Lately, our Friday night family dinners include fresh, home-baked challah with Matbucha.
Matbucha is a traditional Moroccan tomato and pepper salad often served as a side dish or appetizer. Matbucha is made with tomatoes, peppers, garlic, olive oil, and spices and is typically cooked until the tomatoes are soft and the peppers are slightly charred. You can add heat buy incorporating chili peppers.
The exact origins of matbucha are unknown, but it is believed to have originated in the Maghreb region of North Africa, which includes Morocco, Tunisia, Algeria, and Libya. The dish is extremely popular in Israel, and you will find it everywhere: at falafel stands, in restaurants, and pre-packed, preservatives loaded, on supermarket shelves everywhere. Of course, homemade is best.
Matbucha is a versatile dish that can be enjoyed in various ways. It can be eaten as a side dish with grilled meats or fish or used as a spread for sandwiches or wraps. Matbucha can be served as an appetizer with pita bread, challah, or crackers. My all-time favorite is pita, hummus and matbucha. You can even add it to shakshuka.
In addition to being delicious, matbucha is also healthy. It is a good source of vitamins A and C and is also low in calories and fat. Matbucha is a great way to get your daily dose of fruits and vegetables and is a good source of fiber.
A pro chef would say that it is best to skin the tomatoes before preparing Matbucha. Those pesky tomato skins never cook through and are not pleasant to eat. To skin them, bring a pot of water to a boil. Cut an X shape on the bottom of the tomatoes. Place the tomatoes in the boiling water for 2-3 minutes, or until the skin starts to peel. Remove the tomatoes from the water and place them in a bowl of ice water to stop the cooking. Once the tomatoes are cool enough to handle, peel off the skin.
If you are a lazy cook, like me, just grate the tomatoes to a fine pulp. Or open a can of tomatoes and pretend you didn’t – they’ll never know.

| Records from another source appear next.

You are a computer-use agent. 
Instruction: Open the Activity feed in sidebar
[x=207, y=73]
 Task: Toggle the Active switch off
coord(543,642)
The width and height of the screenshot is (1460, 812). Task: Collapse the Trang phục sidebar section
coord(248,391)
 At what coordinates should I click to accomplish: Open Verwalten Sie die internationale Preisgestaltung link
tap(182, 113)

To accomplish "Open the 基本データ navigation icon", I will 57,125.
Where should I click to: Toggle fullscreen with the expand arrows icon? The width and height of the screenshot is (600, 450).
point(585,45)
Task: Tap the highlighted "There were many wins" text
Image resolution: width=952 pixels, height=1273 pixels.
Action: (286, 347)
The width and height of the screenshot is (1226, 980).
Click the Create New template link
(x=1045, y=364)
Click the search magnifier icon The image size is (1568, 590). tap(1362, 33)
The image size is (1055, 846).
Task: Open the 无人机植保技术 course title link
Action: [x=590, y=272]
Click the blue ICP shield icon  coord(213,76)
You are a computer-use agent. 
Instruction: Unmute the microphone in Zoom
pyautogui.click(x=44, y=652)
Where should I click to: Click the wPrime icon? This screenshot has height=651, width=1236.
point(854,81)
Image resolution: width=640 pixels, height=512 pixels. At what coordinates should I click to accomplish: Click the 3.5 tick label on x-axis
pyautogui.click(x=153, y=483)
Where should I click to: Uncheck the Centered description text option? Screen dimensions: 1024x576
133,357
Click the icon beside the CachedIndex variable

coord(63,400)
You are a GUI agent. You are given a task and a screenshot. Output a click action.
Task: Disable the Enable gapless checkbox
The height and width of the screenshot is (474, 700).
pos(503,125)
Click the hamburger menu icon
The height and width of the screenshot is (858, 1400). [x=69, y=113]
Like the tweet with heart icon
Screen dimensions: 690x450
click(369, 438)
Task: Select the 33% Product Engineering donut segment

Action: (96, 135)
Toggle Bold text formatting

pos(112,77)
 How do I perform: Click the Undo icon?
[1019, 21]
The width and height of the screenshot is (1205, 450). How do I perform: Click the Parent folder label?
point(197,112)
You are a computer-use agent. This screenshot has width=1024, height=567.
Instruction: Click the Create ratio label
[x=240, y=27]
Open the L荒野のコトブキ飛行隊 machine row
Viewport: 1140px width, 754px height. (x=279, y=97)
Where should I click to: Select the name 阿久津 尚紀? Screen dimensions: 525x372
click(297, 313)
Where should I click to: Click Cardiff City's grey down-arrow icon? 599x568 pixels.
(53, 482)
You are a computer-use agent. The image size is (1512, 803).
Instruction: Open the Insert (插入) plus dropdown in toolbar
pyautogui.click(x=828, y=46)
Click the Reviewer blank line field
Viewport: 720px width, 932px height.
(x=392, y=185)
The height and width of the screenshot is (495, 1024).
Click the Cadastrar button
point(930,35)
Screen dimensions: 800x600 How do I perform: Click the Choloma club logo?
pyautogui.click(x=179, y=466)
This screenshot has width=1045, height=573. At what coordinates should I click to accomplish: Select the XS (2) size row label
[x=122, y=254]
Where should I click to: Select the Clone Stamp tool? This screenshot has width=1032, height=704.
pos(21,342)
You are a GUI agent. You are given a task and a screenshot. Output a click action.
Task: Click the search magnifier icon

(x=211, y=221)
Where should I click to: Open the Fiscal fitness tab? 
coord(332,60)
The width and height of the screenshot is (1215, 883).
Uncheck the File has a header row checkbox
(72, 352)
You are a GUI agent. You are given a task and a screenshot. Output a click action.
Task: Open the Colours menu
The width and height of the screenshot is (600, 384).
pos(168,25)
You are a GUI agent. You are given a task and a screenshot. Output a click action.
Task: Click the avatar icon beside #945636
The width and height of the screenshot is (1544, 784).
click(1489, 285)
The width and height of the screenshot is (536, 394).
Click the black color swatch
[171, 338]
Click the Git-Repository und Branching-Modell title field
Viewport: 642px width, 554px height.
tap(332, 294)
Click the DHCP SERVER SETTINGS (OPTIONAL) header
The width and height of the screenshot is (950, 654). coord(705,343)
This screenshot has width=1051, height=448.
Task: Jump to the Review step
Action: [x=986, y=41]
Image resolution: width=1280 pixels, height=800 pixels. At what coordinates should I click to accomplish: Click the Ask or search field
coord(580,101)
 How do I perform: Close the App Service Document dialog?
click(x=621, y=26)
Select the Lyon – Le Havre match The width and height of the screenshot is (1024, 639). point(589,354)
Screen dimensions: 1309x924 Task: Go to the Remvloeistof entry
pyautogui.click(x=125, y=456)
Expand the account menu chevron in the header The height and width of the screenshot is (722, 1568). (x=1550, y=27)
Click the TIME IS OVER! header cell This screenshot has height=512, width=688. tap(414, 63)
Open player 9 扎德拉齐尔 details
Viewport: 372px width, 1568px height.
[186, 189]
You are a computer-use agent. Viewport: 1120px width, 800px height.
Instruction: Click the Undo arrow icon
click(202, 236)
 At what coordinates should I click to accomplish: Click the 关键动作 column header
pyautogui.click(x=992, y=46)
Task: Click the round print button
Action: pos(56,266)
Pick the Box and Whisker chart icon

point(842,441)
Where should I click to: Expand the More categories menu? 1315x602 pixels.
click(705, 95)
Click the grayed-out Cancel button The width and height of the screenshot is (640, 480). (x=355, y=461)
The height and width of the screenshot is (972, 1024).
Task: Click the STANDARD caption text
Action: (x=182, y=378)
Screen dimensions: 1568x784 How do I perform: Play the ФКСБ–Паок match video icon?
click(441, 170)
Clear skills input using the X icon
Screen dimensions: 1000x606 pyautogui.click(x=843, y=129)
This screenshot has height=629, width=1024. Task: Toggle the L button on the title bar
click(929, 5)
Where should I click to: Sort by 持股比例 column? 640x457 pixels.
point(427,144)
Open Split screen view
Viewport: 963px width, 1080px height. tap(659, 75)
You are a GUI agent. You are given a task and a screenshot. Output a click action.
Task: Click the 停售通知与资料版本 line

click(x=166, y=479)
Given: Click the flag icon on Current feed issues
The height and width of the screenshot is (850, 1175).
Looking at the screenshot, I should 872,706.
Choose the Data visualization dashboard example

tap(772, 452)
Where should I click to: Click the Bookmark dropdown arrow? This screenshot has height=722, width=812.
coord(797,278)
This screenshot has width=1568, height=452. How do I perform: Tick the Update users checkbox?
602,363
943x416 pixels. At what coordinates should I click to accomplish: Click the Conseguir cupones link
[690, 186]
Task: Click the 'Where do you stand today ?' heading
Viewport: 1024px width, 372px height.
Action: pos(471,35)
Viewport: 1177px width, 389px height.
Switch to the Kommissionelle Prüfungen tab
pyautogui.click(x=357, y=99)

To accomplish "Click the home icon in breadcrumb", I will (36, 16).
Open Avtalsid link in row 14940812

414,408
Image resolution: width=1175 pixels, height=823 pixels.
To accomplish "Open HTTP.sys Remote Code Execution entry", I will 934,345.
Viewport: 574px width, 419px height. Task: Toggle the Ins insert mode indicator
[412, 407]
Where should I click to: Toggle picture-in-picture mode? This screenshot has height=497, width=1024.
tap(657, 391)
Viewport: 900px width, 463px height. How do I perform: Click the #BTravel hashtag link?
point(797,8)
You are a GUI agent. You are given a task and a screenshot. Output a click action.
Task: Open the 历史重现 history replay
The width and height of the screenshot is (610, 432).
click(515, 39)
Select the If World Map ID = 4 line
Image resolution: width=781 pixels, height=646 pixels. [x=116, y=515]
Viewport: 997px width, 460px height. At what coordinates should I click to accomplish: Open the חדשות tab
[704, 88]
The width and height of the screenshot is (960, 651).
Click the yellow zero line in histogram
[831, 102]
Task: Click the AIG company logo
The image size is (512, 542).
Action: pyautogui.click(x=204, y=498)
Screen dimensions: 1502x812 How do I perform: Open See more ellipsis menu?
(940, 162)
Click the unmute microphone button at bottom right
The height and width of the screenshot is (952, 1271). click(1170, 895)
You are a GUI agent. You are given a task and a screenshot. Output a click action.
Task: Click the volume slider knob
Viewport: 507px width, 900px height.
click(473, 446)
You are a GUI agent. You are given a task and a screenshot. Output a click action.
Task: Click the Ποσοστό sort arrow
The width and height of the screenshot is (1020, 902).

Now the cooking instructions:
Heat the olive oil in a large skillet or Dutch oven over medium heat. Add the red peppers, sliced onion and cook for 5-7 minutes, or until softened.
Add the garlic and cook for 1 minute more.
Add the diced tomatoes and cook for 10-15 minutes, or until the tomatoes have softened and released their juices.
Then add the hot green pepper and cook for 1 minute more.
Season with salt to taste.
Let the matbucha cool slightly before serving. Serve warm or cold.
Tips for making matbucha:
- Use very ripe tomatoes for the best flavor.
- If you don’t have a hot green pepper, you can use a jalapeno pepper or even a habanero pepper, depending on how much heat you like. Chili flakes will do in a pinch.
- If you want smooth matbucha, you can puree it in a blender or food processor.
- You can store Matbucha in the refrigerator for up to a week.
Here is my simple recipe for matbucha
8-10 very ripe red tomatoes, cored and diced
6 tablespoons olive oil
1 red onion sliced thin
2-3 red bell peppers, thinly sliced
1 hot green pepper, thinly sliced (optional)
1 garlic clove, minced
A generous handful (15-20) cherry tomatoes, quartered
Salt, to taste
The results are a chunky and delicious salad, dip, or spread but, you can also make matbucha like a jam:
Making Matbucha Jam
To make matbucha more like jam, purée the tomatoes (stick blender is best). This will help to create a smoother, more jam-like consistency.
Reduce the liquid. You can do this by cooking the matbucha over low heat for a longer period of time, or by placing it in a sealed container in the refrigerator overnight.
Add sugar. This will help cut the tart sour tomatoes, and sweeten the matbucha and make it more jam-like. The amount of sugar you add will depend on your personal preference.
Cook until thickened. Continue to cook the matbucha over low heat until it has thickened to your desired consistency.
Let cool and store. Once cool, the matbucha can be stored in the refrigerator for up to a week.
Some additional tips:
Use a variety of tomatoes for the best flavor. Personally, I love cherry tomatoes or plum tomatoes.
Cumin is commonly used in North-African cuisine. If you enjoy the flavour, you can add some too.
If you want a smooth result, puree the matbucha in a blender or food processor before adding the sugar.
Serve as a spread, a dip, or a condiment. Matbucha is also a great addition to sandwiches, wraps, and salads.